Problem statement: Pull every line with the word "професионална" out of the entries below.

Records from a data collection
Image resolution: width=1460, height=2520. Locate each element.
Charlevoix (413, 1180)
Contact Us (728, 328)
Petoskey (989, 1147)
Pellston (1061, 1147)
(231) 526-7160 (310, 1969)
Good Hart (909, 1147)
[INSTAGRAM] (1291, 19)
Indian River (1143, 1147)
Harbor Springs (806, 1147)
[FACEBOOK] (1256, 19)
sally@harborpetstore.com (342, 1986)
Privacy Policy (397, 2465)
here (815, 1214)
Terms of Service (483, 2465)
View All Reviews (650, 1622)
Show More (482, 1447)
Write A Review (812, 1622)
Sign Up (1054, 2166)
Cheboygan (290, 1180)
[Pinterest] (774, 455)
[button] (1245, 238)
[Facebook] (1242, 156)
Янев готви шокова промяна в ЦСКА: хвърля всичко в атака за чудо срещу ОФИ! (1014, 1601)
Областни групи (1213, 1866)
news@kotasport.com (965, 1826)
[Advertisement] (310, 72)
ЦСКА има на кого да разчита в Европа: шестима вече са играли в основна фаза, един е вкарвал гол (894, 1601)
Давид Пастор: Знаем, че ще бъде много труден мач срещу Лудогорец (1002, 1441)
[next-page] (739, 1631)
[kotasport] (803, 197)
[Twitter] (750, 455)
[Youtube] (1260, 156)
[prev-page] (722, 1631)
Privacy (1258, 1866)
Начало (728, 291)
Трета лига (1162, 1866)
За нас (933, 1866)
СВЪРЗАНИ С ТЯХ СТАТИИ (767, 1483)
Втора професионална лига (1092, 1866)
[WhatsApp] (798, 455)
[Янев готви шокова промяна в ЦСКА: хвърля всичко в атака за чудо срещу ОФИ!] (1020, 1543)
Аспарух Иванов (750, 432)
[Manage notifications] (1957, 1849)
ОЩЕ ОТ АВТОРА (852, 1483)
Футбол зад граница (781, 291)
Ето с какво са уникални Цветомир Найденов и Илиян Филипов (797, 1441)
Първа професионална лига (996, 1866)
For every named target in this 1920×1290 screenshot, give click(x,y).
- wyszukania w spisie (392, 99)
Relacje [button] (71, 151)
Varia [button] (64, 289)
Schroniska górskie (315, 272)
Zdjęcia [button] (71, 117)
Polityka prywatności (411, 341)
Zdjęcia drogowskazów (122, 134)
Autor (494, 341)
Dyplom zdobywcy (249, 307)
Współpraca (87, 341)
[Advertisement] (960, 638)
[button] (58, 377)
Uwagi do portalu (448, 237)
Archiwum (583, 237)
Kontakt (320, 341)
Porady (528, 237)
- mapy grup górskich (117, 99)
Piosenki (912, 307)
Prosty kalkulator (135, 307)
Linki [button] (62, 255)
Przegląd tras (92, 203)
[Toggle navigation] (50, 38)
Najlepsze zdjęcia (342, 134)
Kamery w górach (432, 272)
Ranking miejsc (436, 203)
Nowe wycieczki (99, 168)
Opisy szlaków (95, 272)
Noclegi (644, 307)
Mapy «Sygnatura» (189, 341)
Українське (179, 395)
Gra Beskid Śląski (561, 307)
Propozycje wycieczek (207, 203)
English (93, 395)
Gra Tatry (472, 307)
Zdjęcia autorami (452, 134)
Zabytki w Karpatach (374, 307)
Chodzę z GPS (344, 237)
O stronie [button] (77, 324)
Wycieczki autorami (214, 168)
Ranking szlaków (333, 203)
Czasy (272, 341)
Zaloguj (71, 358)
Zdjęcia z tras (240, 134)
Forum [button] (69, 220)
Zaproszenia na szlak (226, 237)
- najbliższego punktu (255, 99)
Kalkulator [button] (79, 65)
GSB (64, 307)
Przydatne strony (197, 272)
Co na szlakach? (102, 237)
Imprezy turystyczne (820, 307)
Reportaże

Exercise response:
Втора професионална лига (1092, 1866)
Първа професионална лига (996, 1866)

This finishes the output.